[ 人間福祉学部 ] 畠山 由佳子(はたけやま ゆかこ)教授

■研究分野のキーワード
 こども虐待対応、市区町村こども家庭支援、こどもの安全・パーマネンシー

研究内容

 大学院修士課程から社会福祉を学ぶことにした私は、児童養護施設で実習することになり、措置理由が親からのひどい虐待であったにもかかわらず、親のことを思い続けるこどもたちに出会いました。その姿を見て「この子たちが家族と共に暮らせるためにできることはなかったのだろうか?」という強い疑問を持たずにいられませんでした。この疑問が私の研究のすべての原点になっています。
 主に市区町村が対応しているいわゆる「こども虐待・ネグレクト」「マルトリートメント」「要支援・要保護児童」と呼ばれる対象となる家族をどのように支援していくのか?が私の研究のメインテーマです。アメリカでの在宅支援の現場を体験したくて、2つ目の修士課程卒業後に、イリノイ州シカゴ市でこども虐待対応在宅支援ワーカーをほんの短い間ですが経験したことは、市町村や児相の現場でこどもの安全のために日夜尽力しておられる実務者の方々の気持ちを少しでも共感できるとても良い経験となりました。
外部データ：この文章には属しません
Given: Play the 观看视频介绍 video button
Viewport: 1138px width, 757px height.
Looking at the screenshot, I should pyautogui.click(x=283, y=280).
以降、研究において現場の実務者の方々との協働を大切にし、現場に資する研究を目指しています。こども虐待通告ケースに対する初期対応のあり方や市区町村での家庭支援、それにともなう意思決定及びケースマネジメントについて、基礎自治体の現場の方々と協働しながら研究を進めています。アメリカやフランスなどの国際比較研究も行いながら、こどもと家族にとってより良い対応・支援システムを考え続けています。